AUS WASHINGTON ADRIENNE WOLTERSDORF

Mehrheit für Hillary Clinton, Sieg für Barack Obama. Das ist die Bilanz der Nacht zum Mittwoch, in der Obama einer Nominierung zum Präsidentschaftskandidaten der Demokraten unumkehrbar näher rückte. Zwar hatte seine Rivalin Hillary Clinton im US-Bundesstaat Kentucky mit 65 zu 30 Prozent der Stimmen noch einmal richtig abräumen können. Doch bescherte der erwartete Sieg des schwarzen Senators im Westküstenstaat Oregon (58 zu 42 Prozent) ihm die absolute Mehrheit bei den gebundenen Delegierten, an denen sich die freien „Superdelegierten“ mit ziemlicher Sicherheit orientieren werden.

Während sich Hillary Clinton am Dienstagabend weiter kämpferisch gab, blickte Obama in seiner Siegesrede bereits auf die Auseinandersetzung mit dem Republikaner John McCain.

Clinton hatte zuvor erneut mit 65 Prozent der Stimmen ein beeindruckend gutes Ergebnis im konservativen Staat Kentucky erzielt. Wählende aller Alters-, Einkommens- und Bildungsklassen hatten in dem ländlich geprägten Staat die ehemalige First Lady vorgezogen.
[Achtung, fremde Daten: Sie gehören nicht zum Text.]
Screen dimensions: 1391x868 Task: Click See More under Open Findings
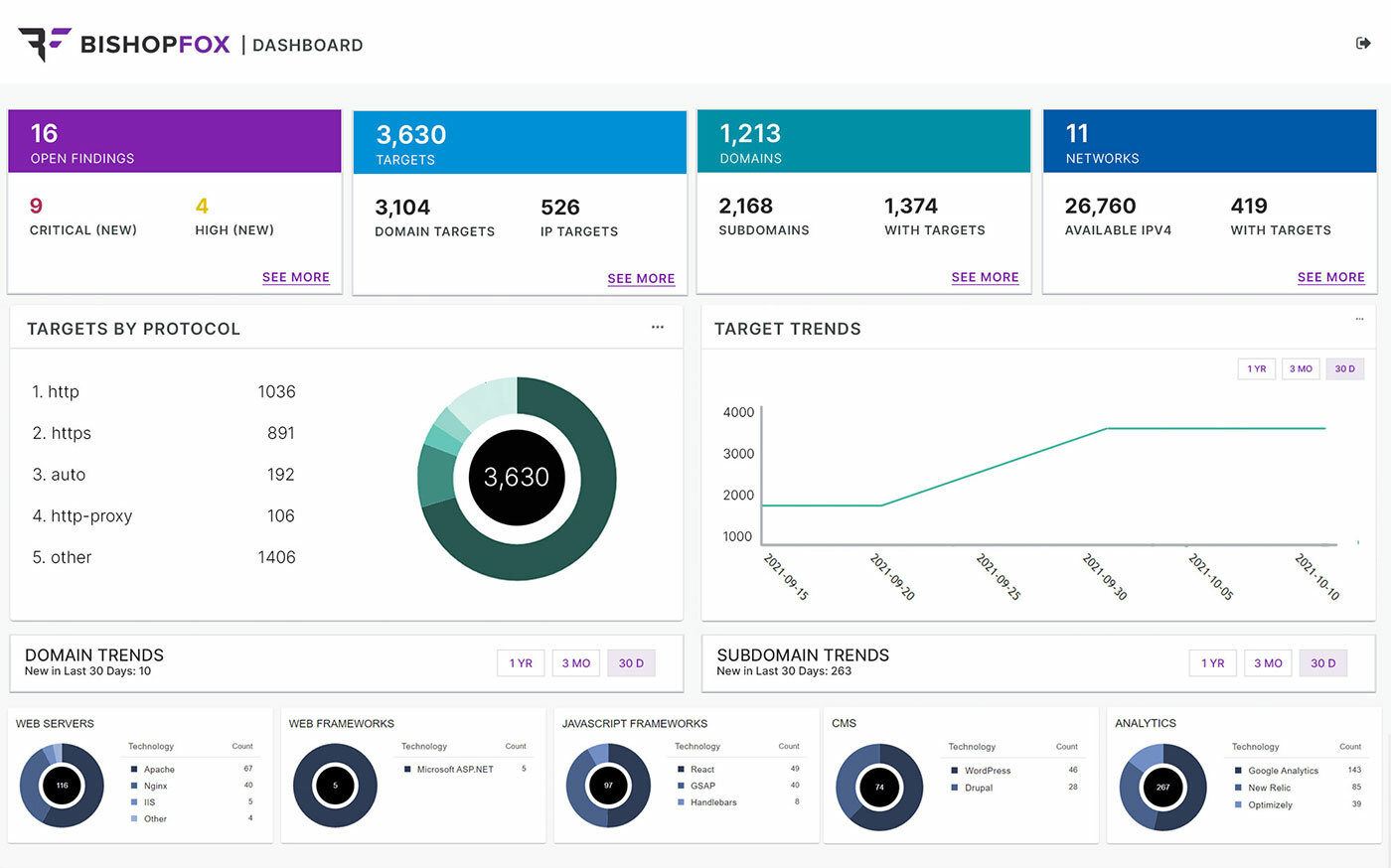pyautogui.click(x=295, y=277)
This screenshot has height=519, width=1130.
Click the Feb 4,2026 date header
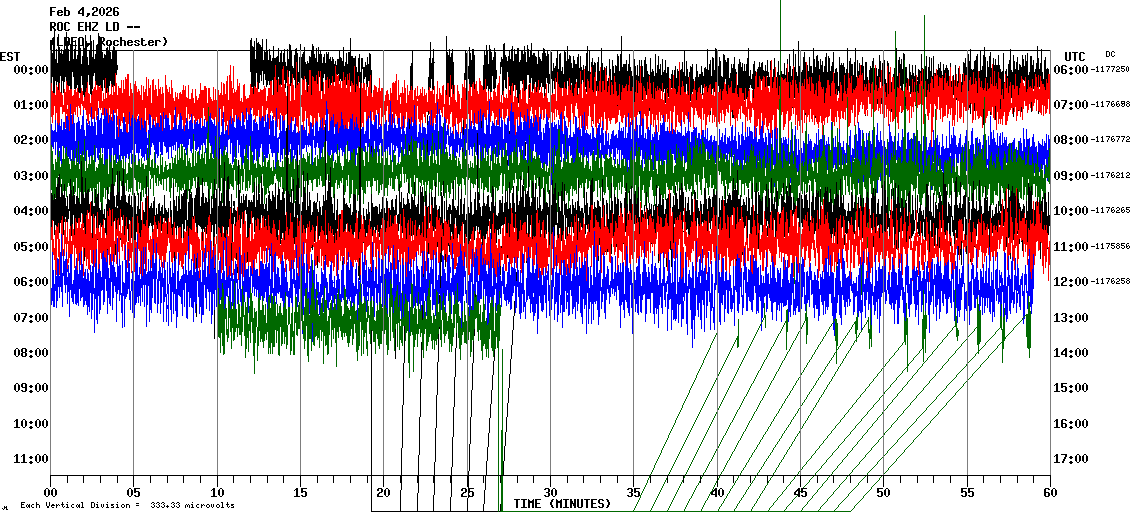tap(85, 12)

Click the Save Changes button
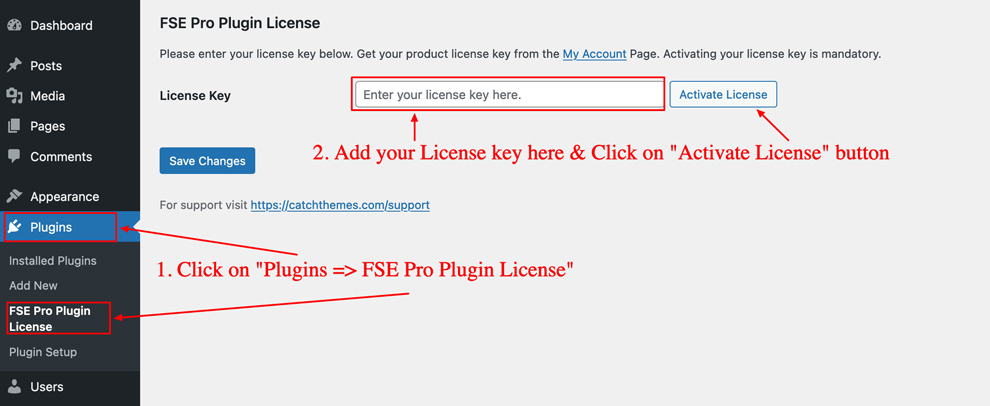[x=207, y=161]
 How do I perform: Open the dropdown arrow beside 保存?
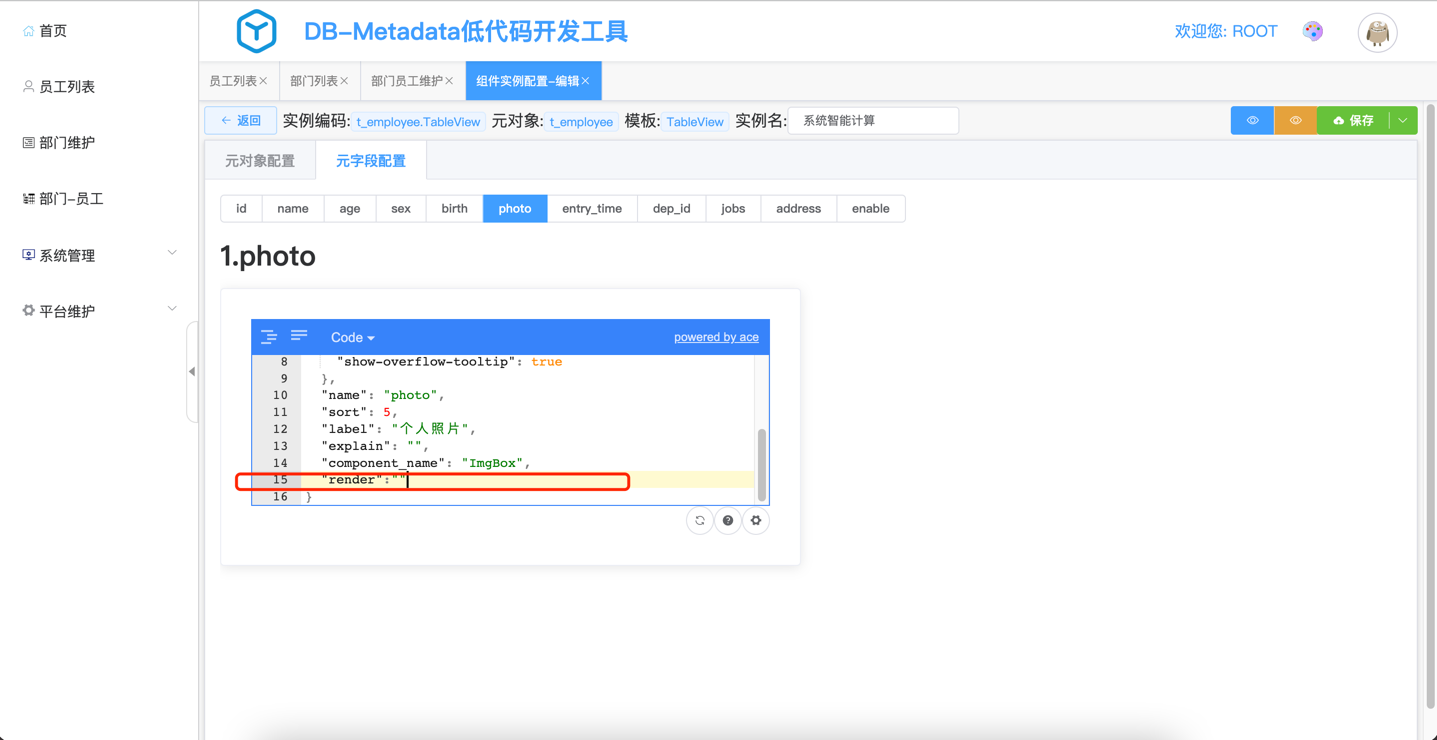1403,121

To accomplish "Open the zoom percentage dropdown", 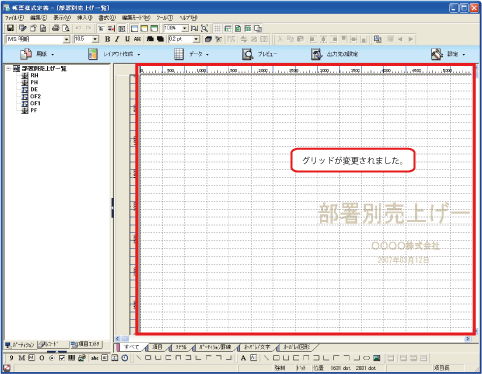I will (185, 28).
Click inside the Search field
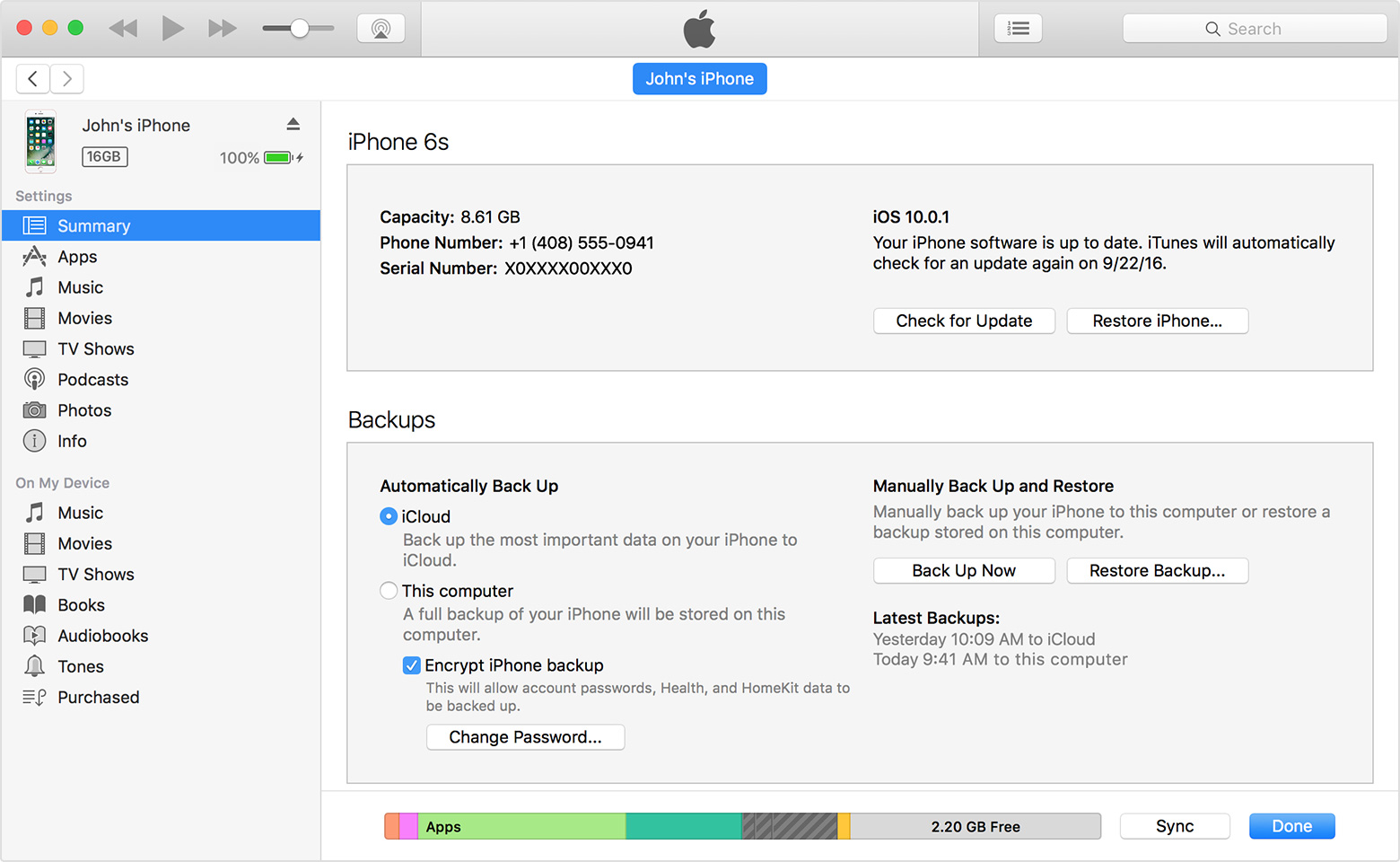Viewport: 1400px width, 862px height. (1255, 28)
Wenige Stunden später siegte Obama dann im liberalen Westküstenstaat Oregon mit knapp 58 Prozent vor Clinton mit 42 Prozent. Den Meilenstein in der Vorwahlsaison – das Erreichen der Mehrheit der gebundenen Delegierten – feierte Obama dann im Staat Iowa. Ein ungewöhnlicher Schritt, denn normalerweise finden die Veranstaltungen an einem der Vorwahlorte statt. Doch in Iowa hatte mit dem ersten großen Wahlsieg der demokratischen Vorwahlen am 3. Januar Obamas kometenhafter Aufstieg begonnen.

Und dann verkündete Obama – kaum noch verklausuliert – seinen Anspruch auf die Kandidatur: Die Nominierung sei „in Reichweite“, sagte der 46-Jährige Senator vor einer frenetisch jubelnden Menge in Desmoines, Iowa. Großen Beifall erhielt Obama auch für die lobenden Worte, mit denen er seine innerparteiliche Konkurrentin Clinton bedachte. Die klangen schon wie ein politischer Nachruf: Die frühere First Lady habe „niemals aufgegeben, für das amerikanische Volk zu kämpfen“, sagte Obama. Sie habe es als Frau möglich gemacht, dass auch seine beiden Töchter nun eine bessere Zukunft hätten.

Obama rief in seiner Rede, die mehr einer programmatischen Kampfansage an die Republikaner glich als einer Triumphrede, zur Geschlossenheit der demokratischen Partei auf. Die „Einheit und die Energie“ der Demokraten sei nun wichtig, um in den kommenden Monaten gegen den republikanischen Herausforderer John McCain zu gewinnen. Obama machte deutlich, dass der ersehnte Wandel weiterhin das Thema seiner Wahlkampagne bleiben werde, denn John McCain stehe für das alte System und die verfehlte Politik des US-Präsidenten George W. Bush.

Auch Hillary Clinton hatte in ihrer Siegesrede, anders als in den Monaten zuvor, auf Angriffe gegen Barack Obama verzichtet. Clinton gab sich dennoch betont kampfbereit und sagte erneut, sie werde im Rennen bleiben und wolle, dass jede Stimme gezählt werde. Sie sei „entschiedener denn je“, das Rennen gegen ihren Rivalen Barack Obama „bis zur letzten Stimme“ fortzusetzen, sagte sie in Louisville, Kentucky. „Darauf bestehe ich, bis wir einen Kandidaten haben, wer auch immer sie sein wird.“

Nach den beiden Vorwahlen kommt Obama auf 1.956 Delegiertenstimmen – das ist schon nahe an der benötigten Zahl von 2.026. Clinton kommt nur auf 1.776. Sie liegt sowohl bei der Zahl der gebundenen Delegierten wie auch bei den Superdelegierten klar hinter ihrem Konkurrenten. Die nächsten Vorwahlen finden am 1. Juni in Puerto Rico und zuletzt am 3. Juni in Montana und South Dakota statt.

Das Obama-Lager ließ am Dienstag wissen, dass der Senator bereits 37 Millionen Dollar (23 Millionen Euro) für den Wahlkampf gegen den Republikaner John McCain gesammelt habe. Für die Kampagne spendeten bislang 1,5 Millionen Spender.